Personal information
- Date of birth: 5 December 1974 (age 50)

Team information
- Current team: KV Mechelen youth (manager)

Managerial career
- Years: Team
- 2000–2010: KV Mechelen U19
- 2010–2012: Katelijne Waver (assistant)
- 2012: Katelijne Waver (assistant)
- 2012–2020: KV Mechelen (assistant)
- 2020–2021: KV Mechelen U21 (assistant)
- 2022: Helmond Sport
- 2022–2023: OH Leuven (assistant)
- 2023: OH Leuven (caretaker)
- 2023: OH Leuven (assistant)
- 2023–: KV Mechelen youth

= Sven Swinnen =

Belgian football manager (born 1974)

Sven Swinnen (born 5 December 1974) is a Belgian professional football manager who is currently managing KV Mechelen youth.

== Managerial career ==
Swinnen had to stop playing football at the age of seventeen due to injuries, but several years later he started his first managerial job at KV Mechelen where had played for over ten years. He became the coach of several players that later became professional footballers, including Steven Defour and Joren Dom. After a short stint at lower-level team Katelijne Waver, Swinnen returned to KV Mechelen and became assistant in 2012. He held this position until 2020 but then was appointed the new role of Head of Performance, in which he set up an intensive collaboration between KV Mechelen and Dutch club Helmond Sport. When Helmond Sport sacked Wil Boessen in February 2022, Swinnen took over as manager but was unable to improve the clubs position in the standings causing the team to end dead-last, despite a notable win against Emmen. At the end of the season his contract was prolonged for two more seasons, but in October 2022 he was sacked following disappointing results.

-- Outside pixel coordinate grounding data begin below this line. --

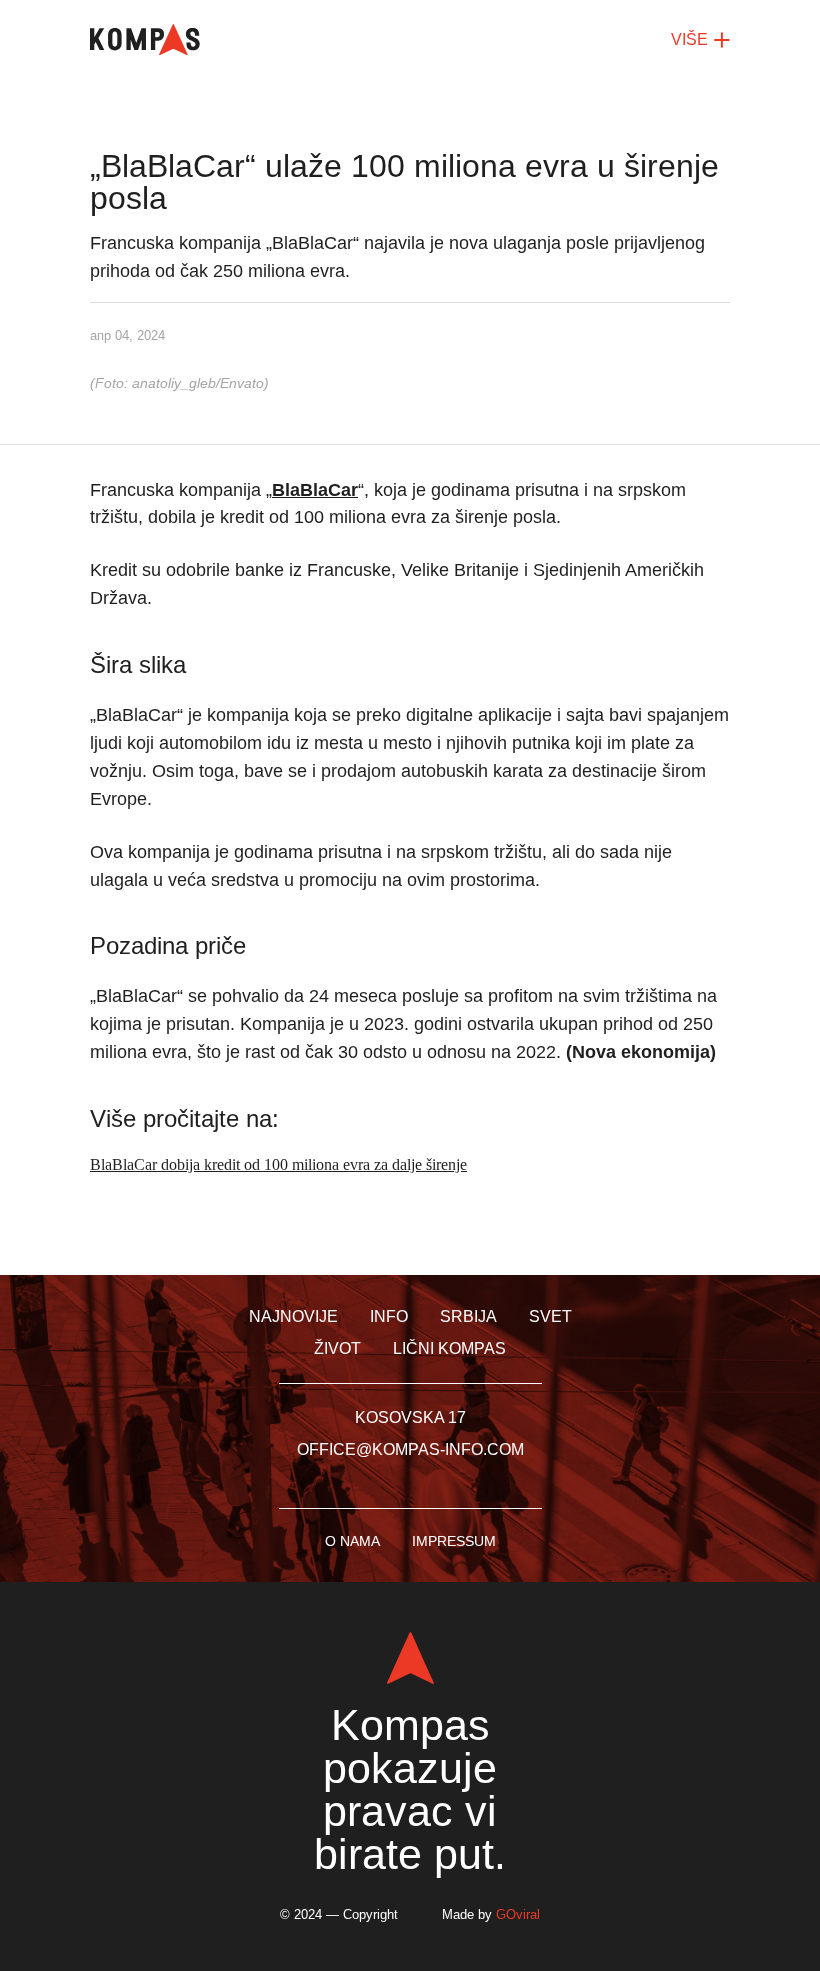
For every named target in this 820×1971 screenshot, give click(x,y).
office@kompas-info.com (410, 1449)
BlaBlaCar (315, 490)
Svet (550, 1316)
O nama (352, 1541)
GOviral (518, 1914)
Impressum (454, 1541)
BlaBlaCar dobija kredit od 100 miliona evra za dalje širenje (278, 1164)
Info (389, 1316)
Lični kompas (449, 1348)
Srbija (468, 1316)
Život (337, 1348)
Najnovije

Swinnen then moved to Oud-Heverlee Leuven where he became the assistant of Marc Brys following the departure of his assistant Issame Charaï. Swinnen also took over for one match due to Marc Brys being absent for personal reasons in February 2023, but the left at the end of the 2022–23 season to rejoin KV Mechelen as manager of the youth squad.